§ EXERCISE DIRECTIONS: Nothing but the pictures should be left out when you copy the records exactly.

+-------+

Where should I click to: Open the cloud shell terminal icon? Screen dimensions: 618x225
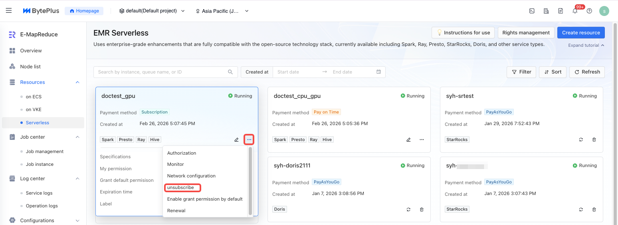point(532,11)
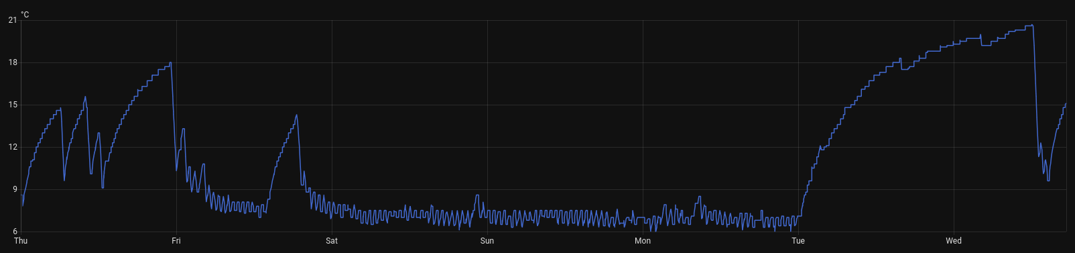Image resolution: width=1075 pixels, height=253 pixels.
Task: Select the line's final data point
Action: click(x=1066, y=104)
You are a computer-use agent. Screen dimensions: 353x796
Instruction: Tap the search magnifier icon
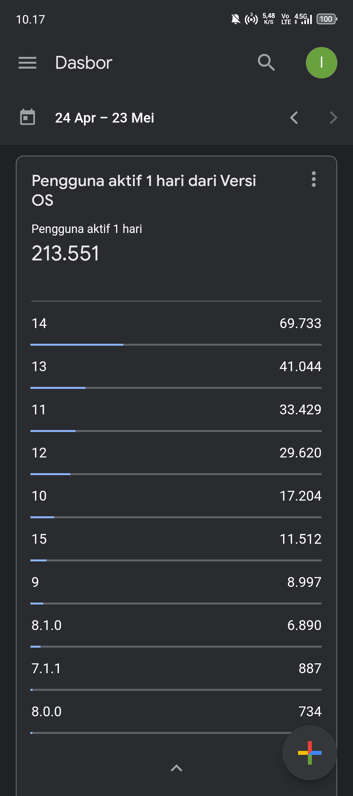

+-------+

§ SOLUTION TO THE PROBLEM:
Where should I click to: Open the cloud shell terminal icon? Screen dimensions: 618x225
point(532,11)
Image resolution: width=1075 pixels, height=253 pixels.
Task: Select the line's final data point
Action: click(x=1066, y=104)
You are a computer-use agent. Screen dimensions: 353x796
Instruction: Tap the search magnifier icon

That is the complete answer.